As was the case in the Old Guidelines, the Revised Guidelines still require a remote agent to connect to the OSP centre, which can be over broadband (wirelines or wireless). Therefore, it can be said that connection of a remote agent through mobile network i.e. PLMN will not be permitted. However, it is now permitted that the OSP agent can also directly connect to the centralised EPABX or EPABX of the OSP or even EPABX of the customer. The permission to connect to the EPABX of customer could be to avoid double hopping. However, remote access to CDR, system logs and EPABX configuration are required at one of the OSP centres. 

Comment

It is commendable that DoT has issued the Revised Guidelines barely within 7 months of the last revision in November 2020. This reinforces the DoT’s intent to support the cause of ease of business. To accommodate the industry demands, instead of publishing FAQs, DoT has released these new guidelines, which in a way has led to further liberalisation. There is clearly an effort to further simplify the OSP framework by defining important terms including voice based BPO services, toll bypass, CDR/UDR, System logs.

That said, some definitions (like that of ‘toll bypass’) could have been further simplified by adding some illustrations and examples.

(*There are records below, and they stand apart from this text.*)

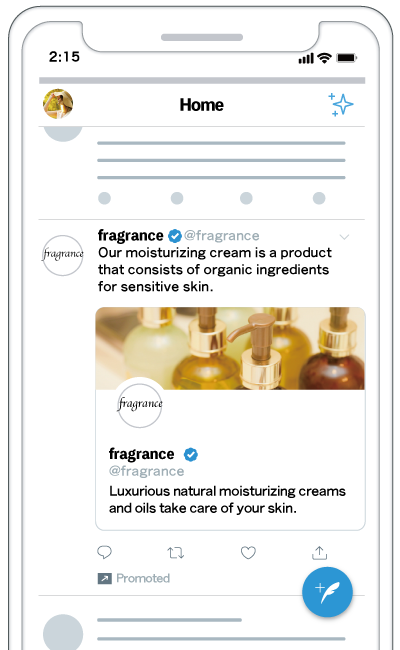
Task: Tap the compose tweet feather button
Action: [327, 592]
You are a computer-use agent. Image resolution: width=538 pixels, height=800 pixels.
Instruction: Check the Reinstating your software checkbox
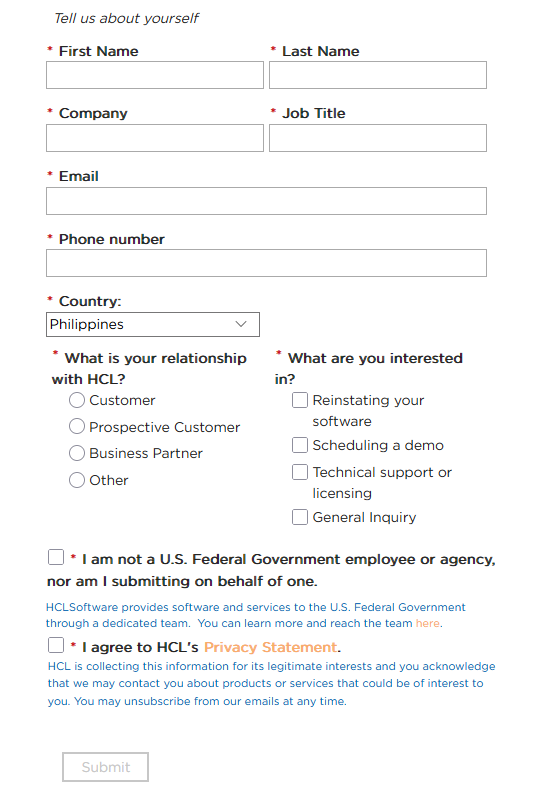[x=300, y=400]
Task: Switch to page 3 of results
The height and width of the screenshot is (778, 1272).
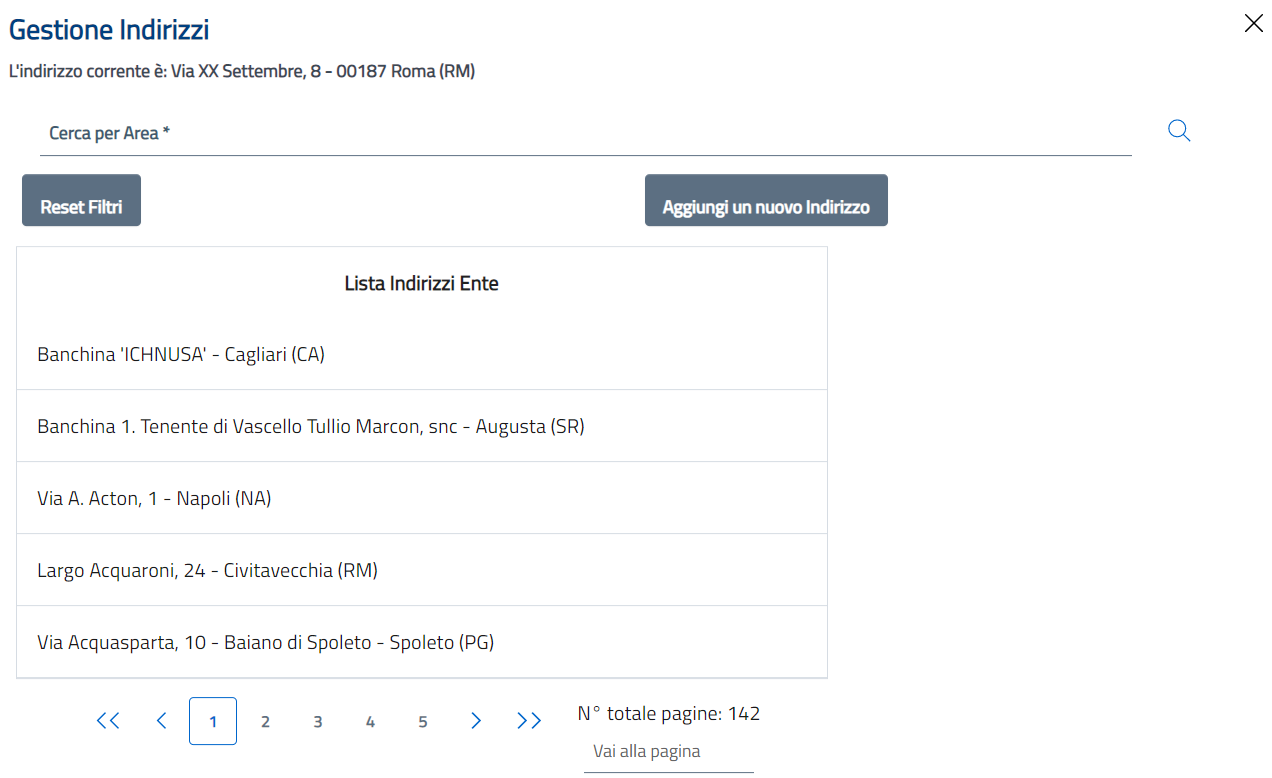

Further clarity on issues such as use of cloud/hosted contact centres and placement of EPABX outside India for domestic call scenarios would be beneficial for the industry. 

It will be interesting to watch this space as in due course it is expected that new concepts and models will emerge for OSPs.

-         Harsh Walia (Partner) and Shobhit Chandra (Principal Associate)

For any queries please contact: editors@khaitanco.com

Harsh Walia (partners)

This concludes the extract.